Déjà avec les symptômes, l’incertitude est aussi de mise. On avait toujours décrit la fièvre et la toux sèche comme typiques du Covid-19. Mais les chercheurs ont ensuite découvert qu’il existe d’autres symptômes additionnels, ce qui ne peut que ralentir et compliquer la lutte contre ce virus retors. De plus, initialement, beaucoup de médecins croyaient aussi que les deux symptômes (toux et fièvre) se retrouvaient chez environ 75 % des personnes touchées. Après, on a appris qu’ils seraient « moins fréquents que prévu ». Selon le président de l’Institut allemand Robert-Koch, Lothar Wieler, seulement 40 à 50 % des personnes infectées en Allemagne ont une toux sèche ou de la fièvre.

Des médecins urgentistes suisses affirmaient le mois dernier que les symptômes de la maladie de Covid-19 étaient « non spécifiques ». De son côté, le magazine spécialisé suisse « Swiss Medical Weekly » (5) rapportait que le tableau clinique est très variable, surtout chez les personnes âgées. Elles présentent des symptômes qui ne correspondent pas directement avec la maladie, tout comme elles peuvent montrer des signes typiques du Coronavirus sans l’avoir réellement. La revue évoque le cas d'un patient de 83 ans qui montre également que « les symptômes de la maladie, jusqu'alors inconnus, sont de plus en plus fréquents. ».

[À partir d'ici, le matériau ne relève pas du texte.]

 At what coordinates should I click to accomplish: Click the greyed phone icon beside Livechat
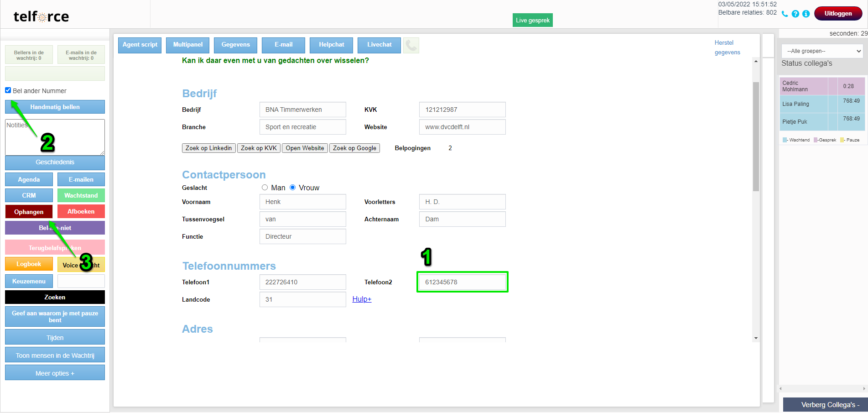click(x=411, y=45)
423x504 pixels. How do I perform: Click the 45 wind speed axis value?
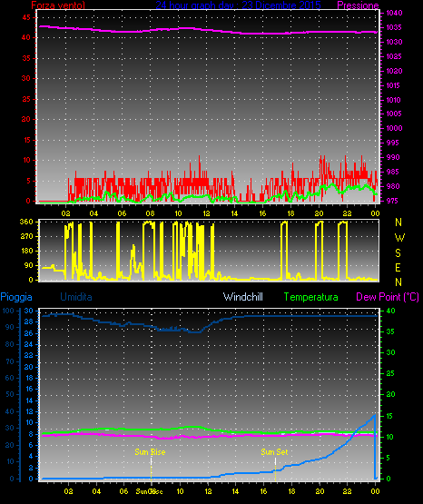click(x=26, y=17)
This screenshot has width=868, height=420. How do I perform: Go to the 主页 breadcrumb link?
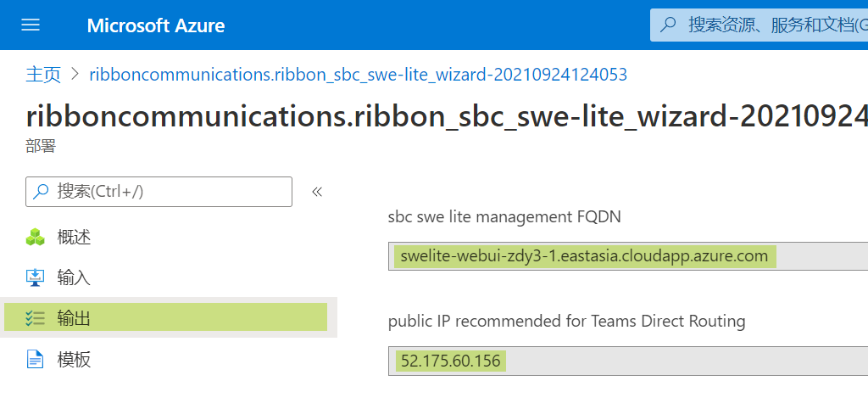(x=43, y=75)
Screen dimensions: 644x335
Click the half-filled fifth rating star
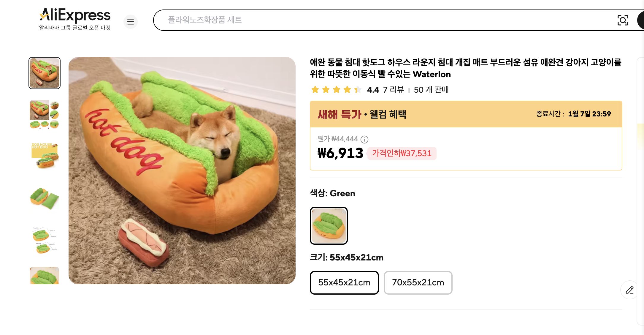[358, 90]
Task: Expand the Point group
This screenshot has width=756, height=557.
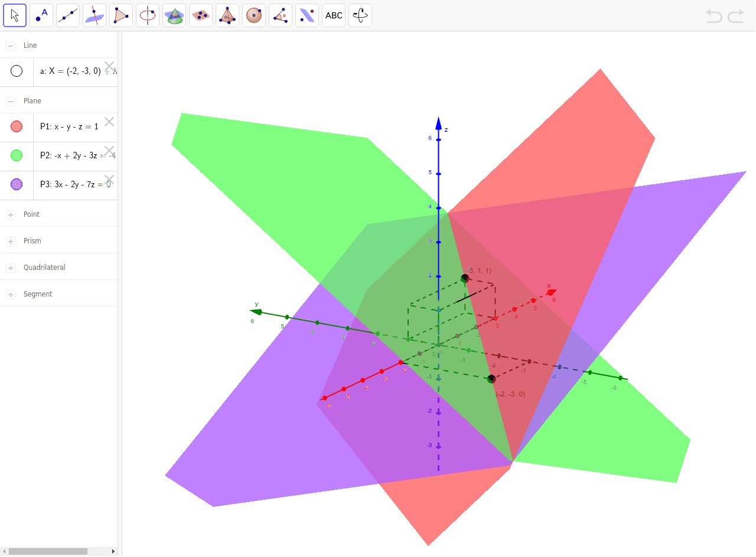Action: tap(9, 214)
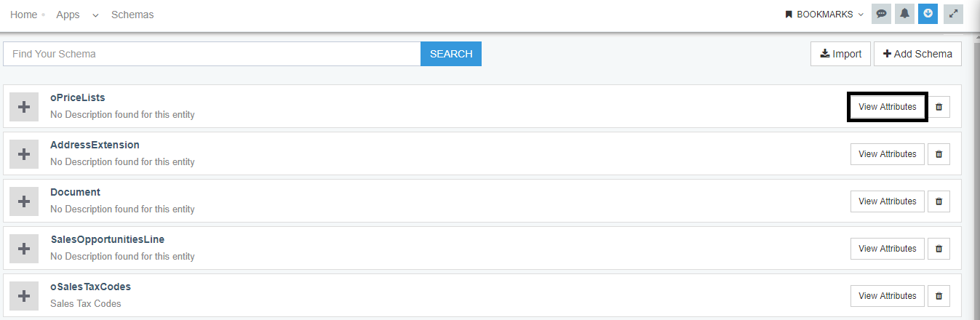Viewport: 980px width, 320px height.
Task: Focus the Find Your Schema field
Action: [212, 54]
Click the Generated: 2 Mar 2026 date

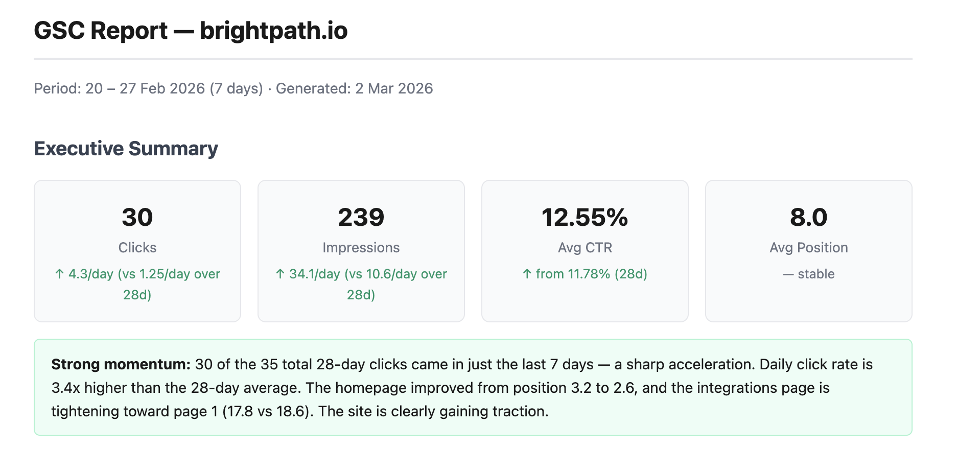pos(354,88)
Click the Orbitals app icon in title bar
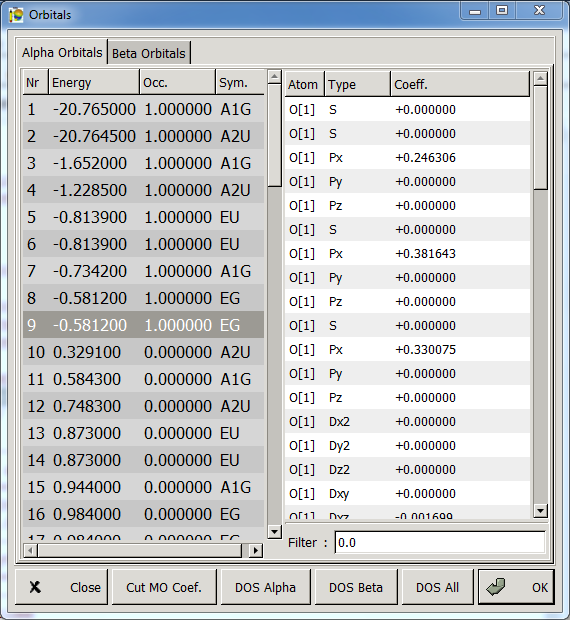 pos(16,15)
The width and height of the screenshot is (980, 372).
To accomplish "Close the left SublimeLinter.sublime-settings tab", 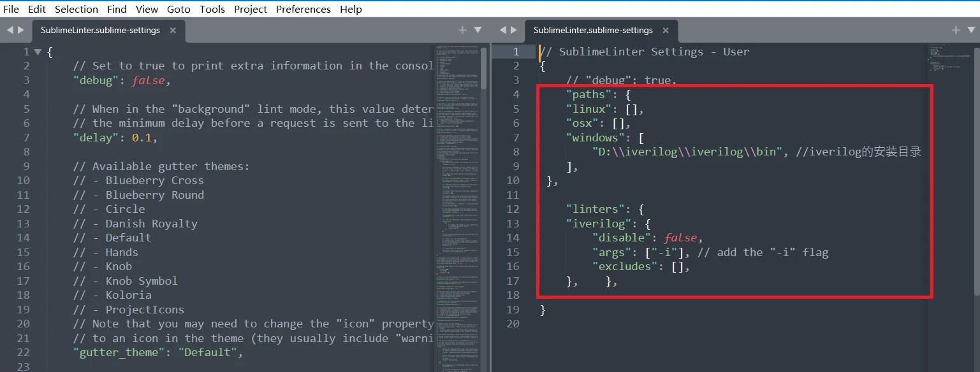I will pos(172,29).
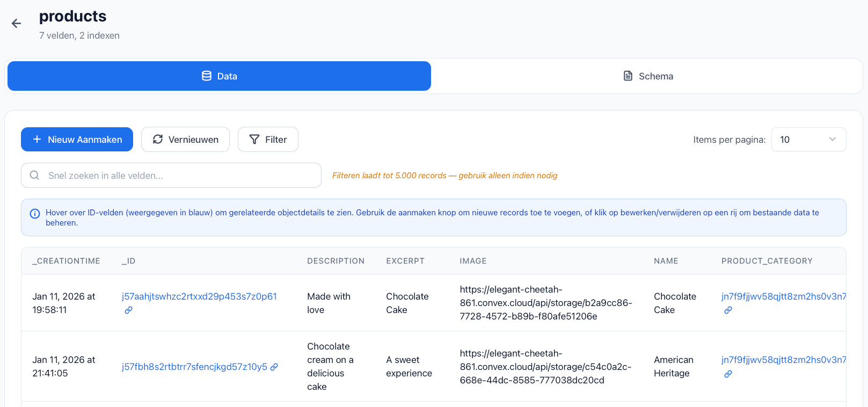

Le coronavirus semble vouloir jouer à cache-cache avec nous. D’où la peur qu’il provoque. Le 31 mars dernier, un médecin urgentiste de New York, le Dr Cameron Kyle-Sidell, a publié sur YouTube une vidéo dans laquelle il témoignait, presqu’au bord des larmes, de son étonnement au vu des symptômes qu’il constatait chez les malades du Covid-19 qu’il soignait. Il pense qu’on est en train de traiter « la mauvaise maladie », le Covid-19 ne serait pas, selon lui, une pneumonie et « elle ne devrait pas être traitée comme telle ». Il a parlé de « défaillance en oxygène ». De son côté, une équipe chinoise a émis l’hypothèse que « le coronavirus pourrait ralentir l’absorption de l’oxygène par l’hémoglobine ». La liste des hypothèses s’allonge inexorablement et le coronavirus n’a pas fini de nous désarçonner et de nous faire valser.

Huguette Hérard
N.d.l.r. :

(1) EIDR est une revue scientifique mensuelle publiée par l'agence fédérale américaine Centers for Disease Control and Prevention créé en 1995 et qui publie des articles sur tous les domaines des maladies infectieuses émergentes.

(2) L’Institut Robert Roch (Robert-Koch-Institut) est une instance du gouvernement allemand intervenant dans le domaine de la protection de la santé et de la prévention.

(3) Le genre « Hantavirus décrit des virus appartenant à la famille des Bunyaviridae, parmi lesquels le virus Hantaan semble le plus dangereux (Wikimedia).

(4) « Das Friedrich-Loeffler-Institut“ est l’Institut fédéral de recherche de la santé animale créé en 1910 par l’hygiéniste et bactériologiste allemand Friedrich Loeffler (1852-1915).

(5) Swiss Medical Weekly est une revue médicale existant depuis 1871 dont les articles sont soumis à un processus d'évaluation par les pairs.